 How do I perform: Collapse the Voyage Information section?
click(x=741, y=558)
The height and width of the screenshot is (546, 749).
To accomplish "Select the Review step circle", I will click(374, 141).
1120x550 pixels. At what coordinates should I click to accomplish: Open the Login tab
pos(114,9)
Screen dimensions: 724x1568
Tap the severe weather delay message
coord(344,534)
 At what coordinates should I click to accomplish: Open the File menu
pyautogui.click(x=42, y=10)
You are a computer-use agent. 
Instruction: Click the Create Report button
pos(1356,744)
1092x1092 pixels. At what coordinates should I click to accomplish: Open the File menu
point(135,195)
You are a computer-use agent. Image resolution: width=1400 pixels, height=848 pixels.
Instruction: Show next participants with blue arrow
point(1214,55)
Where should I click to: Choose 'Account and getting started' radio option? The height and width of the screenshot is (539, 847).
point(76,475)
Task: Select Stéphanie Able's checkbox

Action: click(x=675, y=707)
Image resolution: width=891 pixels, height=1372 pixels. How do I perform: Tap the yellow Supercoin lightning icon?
☆ ☆ ☆ ☆
- [What to do]: Please rewrite all of the material above, replacing "File menu" with "Edit menu" and leaving everything else unchanged.

- [Full output]:
 How do I perform: Collapse the Voyage Information section?
click(x=741, y=558)
The height and width of the screenshot is (546, 749).
To accomplish "Select the Review step circle", I will click(374, 141).
1120x550 pixels. At what coordinates should I click to accomplish: Open the Login tab
pos(114,9)
Screen dimensions: 724x1568
Tap the severe weather delay message
coord(344,534)
 At what coordinates should I click to accomplish: Open the Edit menu
pyautogui.click(x=42, y=10)
You are a computer-use agent. 
Instruction: Click the Create Report button
pos(1356,744)
1092x1092 pixels. At what coordinates should I click to accomplish: Open the Edit menu
point(135,195)
You are a computer-use agent. Image resolution: width=1400 pixels, height=848 pixels.
Instruction: Show next participants with blue arrow
point(1214,55)
Where should I click to: Choose 'Account and getting started' radio option? The height and width of the screenshot is (539, 847).
point(76,475)
Task: Select Stéphanie Able's checkbox

Action: click(x=675, y=707)
Image resolution: width=891 pixels, height=1372 pixels. How do I perform: Tap the yellow Supercoin lightning icon?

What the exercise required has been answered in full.